As usual, initial reading indicated a fairly comprehensible albeit unremarkable distinction between the format that a piece of literature might be written in eg poem/prose/letter/advert/radio programme and what the thing is about eg a love story/complaint about police brutality/effects of gravity.
Next one could, if one so desired, consider how form can influence content and vice versa. So while a letter about police brutality might have a certain effect, a poem about the same thing might have an altogether different effect.
So far so straightforward.
But when one looks at form versus content in the context of philosophy, which is my primary interest, things quickly escalate to the incomprehensible.
"Form and Content are philosophical contents concerned with the contrast between the appearance (or significance) of a thing and its essence or existence.
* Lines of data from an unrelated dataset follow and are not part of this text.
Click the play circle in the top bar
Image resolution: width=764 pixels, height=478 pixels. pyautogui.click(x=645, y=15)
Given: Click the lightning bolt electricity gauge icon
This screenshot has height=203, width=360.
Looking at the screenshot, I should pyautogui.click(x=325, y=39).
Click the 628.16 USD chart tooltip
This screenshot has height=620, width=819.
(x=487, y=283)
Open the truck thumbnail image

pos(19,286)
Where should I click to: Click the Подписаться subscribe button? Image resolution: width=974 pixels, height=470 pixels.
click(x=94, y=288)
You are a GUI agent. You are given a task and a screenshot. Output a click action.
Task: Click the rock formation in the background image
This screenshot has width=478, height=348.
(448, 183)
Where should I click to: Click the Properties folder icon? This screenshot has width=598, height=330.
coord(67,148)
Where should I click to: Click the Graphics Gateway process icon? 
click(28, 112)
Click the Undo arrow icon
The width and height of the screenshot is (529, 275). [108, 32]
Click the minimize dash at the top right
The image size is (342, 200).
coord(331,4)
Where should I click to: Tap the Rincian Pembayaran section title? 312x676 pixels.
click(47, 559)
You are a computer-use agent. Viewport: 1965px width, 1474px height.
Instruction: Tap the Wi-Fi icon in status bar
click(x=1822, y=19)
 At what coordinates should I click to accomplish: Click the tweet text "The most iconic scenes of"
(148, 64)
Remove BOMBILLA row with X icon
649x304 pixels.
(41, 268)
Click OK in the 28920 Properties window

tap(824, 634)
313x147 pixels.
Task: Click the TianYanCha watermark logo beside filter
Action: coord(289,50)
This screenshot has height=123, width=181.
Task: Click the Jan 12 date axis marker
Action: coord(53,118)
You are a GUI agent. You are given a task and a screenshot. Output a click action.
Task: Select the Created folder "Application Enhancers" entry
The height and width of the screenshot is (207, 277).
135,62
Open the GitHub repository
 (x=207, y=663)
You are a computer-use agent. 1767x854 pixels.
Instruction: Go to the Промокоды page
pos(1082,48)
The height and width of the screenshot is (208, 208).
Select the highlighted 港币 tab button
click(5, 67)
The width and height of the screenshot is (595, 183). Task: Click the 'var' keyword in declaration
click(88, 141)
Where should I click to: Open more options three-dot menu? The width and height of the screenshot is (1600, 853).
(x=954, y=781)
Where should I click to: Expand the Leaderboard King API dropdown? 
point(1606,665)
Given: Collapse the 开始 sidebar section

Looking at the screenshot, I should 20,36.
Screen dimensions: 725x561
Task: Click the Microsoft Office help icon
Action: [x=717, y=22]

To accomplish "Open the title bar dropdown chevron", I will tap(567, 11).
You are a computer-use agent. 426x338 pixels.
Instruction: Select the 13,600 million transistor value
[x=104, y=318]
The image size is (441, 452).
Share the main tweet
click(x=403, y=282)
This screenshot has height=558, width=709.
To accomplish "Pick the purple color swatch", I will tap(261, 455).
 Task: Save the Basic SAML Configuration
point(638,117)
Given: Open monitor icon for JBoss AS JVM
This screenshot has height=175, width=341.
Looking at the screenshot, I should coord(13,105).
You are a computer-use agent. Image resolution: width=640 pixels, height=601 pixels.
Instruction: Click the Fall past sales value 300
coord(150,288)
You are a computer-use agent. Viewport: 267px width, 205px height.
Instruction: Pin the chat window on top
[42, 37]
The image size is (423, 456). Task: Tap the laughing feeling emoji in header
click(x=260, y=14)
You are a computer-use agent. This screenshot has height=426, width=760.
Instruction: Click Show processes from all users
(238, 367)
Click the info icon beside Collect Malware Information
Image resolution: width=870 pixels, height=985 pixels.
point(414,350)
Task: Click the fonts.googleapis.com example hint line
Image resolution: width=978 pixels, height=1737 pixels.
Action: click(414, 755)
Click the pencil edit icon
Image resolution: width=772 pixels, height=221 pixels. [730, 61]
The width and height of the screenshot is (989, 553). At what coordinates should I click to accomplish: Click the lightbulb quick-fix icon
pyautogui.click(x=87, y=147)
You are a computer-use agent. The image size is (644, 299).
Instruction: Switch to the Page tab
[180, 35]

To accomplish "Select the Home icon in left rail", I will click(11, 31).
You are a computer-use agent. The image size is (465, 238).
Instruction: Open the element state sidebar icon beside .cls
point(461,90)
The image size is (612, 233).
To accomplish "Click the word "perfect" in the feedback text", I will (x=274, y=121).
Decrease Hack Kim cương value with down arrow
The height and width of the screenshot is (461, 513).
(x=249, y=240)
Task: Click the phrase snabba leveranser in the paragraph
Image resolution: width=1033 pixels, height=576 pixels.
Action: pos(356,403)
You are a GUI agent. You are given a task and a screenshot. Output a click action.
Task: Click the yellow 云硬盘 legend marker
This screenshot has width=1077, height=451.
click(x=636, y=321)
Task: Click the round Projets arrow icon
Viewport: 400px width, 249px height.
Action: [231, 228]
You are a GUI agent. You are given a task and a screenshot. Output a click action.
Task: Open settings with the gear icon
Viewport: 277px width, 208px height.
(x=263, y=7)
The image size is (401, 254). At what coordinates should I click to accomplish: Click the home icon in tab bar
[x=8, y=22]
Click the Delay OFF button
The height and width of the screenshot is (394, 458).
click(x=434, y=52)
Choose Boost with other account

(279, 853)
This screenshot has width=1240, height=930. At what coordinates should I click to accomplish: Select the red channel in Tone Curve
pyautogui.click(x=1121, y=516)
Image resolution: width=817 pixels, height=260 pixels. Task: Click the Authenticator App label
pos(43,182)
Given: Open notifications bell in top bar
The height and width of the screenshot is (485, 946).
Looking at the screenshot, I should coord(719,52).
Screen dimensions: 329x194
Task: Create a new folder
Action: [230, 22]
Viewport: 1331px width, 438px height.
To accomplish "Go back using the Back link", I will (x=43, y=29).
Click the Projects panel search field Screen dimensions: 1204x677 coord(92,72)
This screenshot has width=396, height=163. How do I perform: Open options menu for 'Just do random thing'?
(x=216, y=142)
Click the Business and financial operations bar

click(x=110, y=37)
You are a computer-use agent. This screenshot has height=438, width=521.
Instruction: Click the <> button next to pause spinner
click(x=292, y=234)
Form is the mode of existence, expression or internal organisation of the Content of a thing, while Content is in turn the totality of relations and potentialities of the same thing.
The historically earliest concepts of Form and Content identified Content with a ‘formless’ matter and Form with the structure of that matter, but such a concept which allows reality only to Form and reduces Content to a wholly abstract “thing-in-itself” is conducive towards a metaphysical understanding of things.
Form and Content are a Unity of Opposites: they are two aspects of one and the same thing, which in the process of development of the thing and in its cognition, interpenetrate one another, interact and transform one into the other - Form becomes Content and Content Form."